- _Work order_: With the images removed, return every line below exactly as it reads.

=-=-=

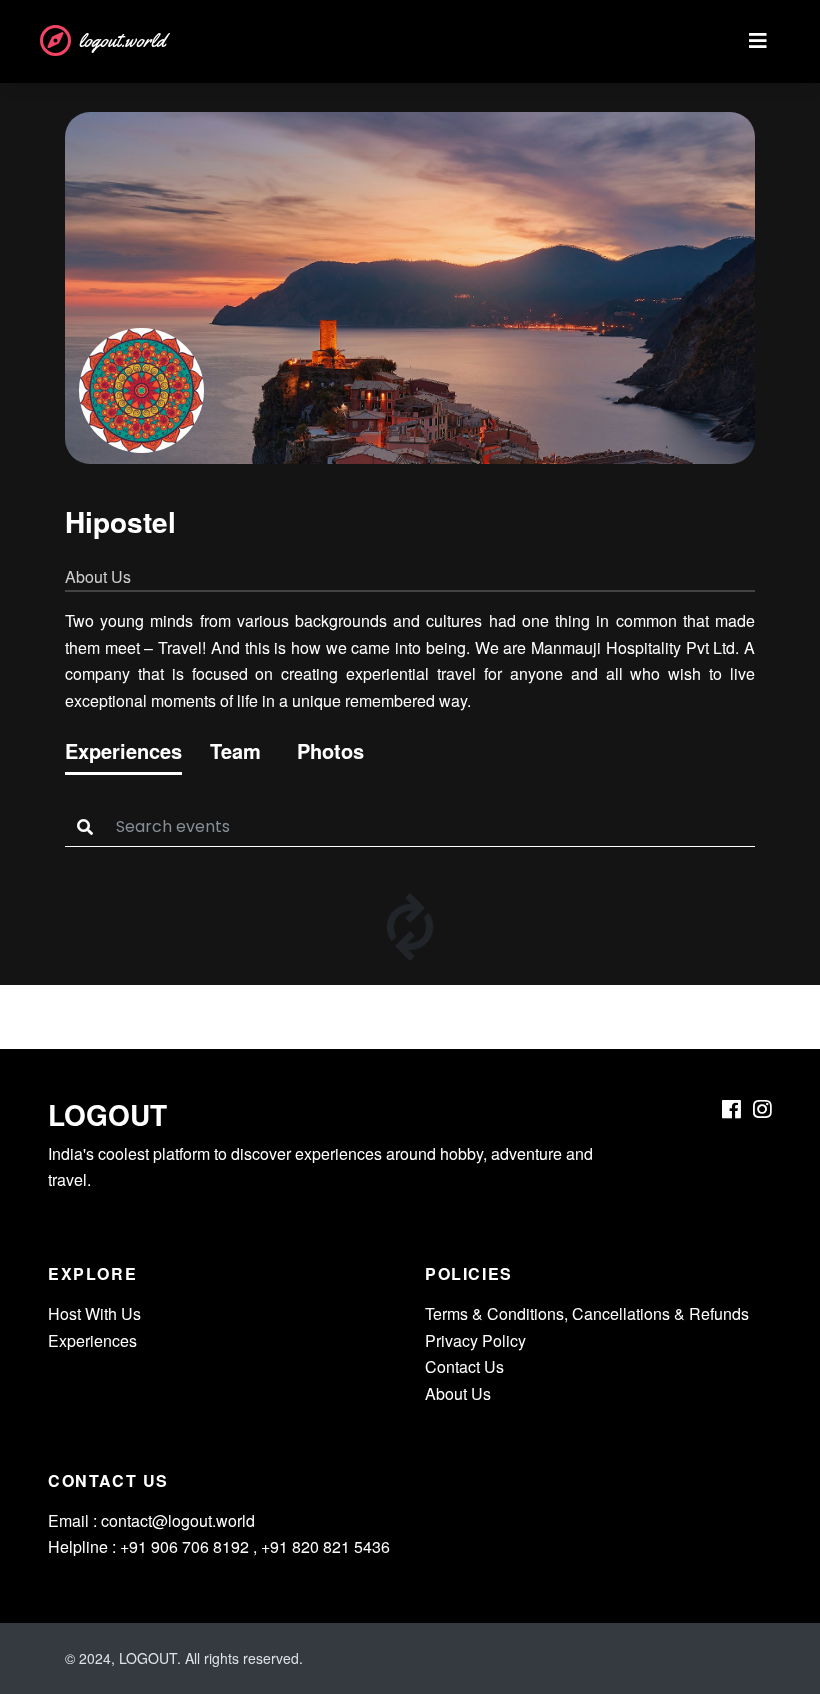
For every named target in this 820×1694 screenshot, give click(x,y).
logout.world (122, 40)
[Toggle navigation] (758, 41)
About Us (458, 1393)
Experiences (92, 1340)
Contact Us (464, 1366)
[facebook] (731, 1109)
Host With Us (94, 1313)
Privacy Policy (475, 1340)
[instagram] (762, 1109)
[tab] (123, 755)
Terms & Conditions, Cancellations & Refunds (587, 1313)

=-=-=

- _Response to this exercise_:
For every named target in this 820×1694 screenshot, give click(x,y).
logout.world (122, 40)
[Toggle navigation] (758, 41)
About Us (458, 1393)
Experiences (92, 1340)
Contact Us (464, 1366)
[facebook] (731, 1109)
Host With Us (94, 1313)
Privacy Policy (475, 1340)
[instagram] (762, 1109)
[tab] (123, 755)
Terms & Conditions, Cancellations & Refunds (587, 1313)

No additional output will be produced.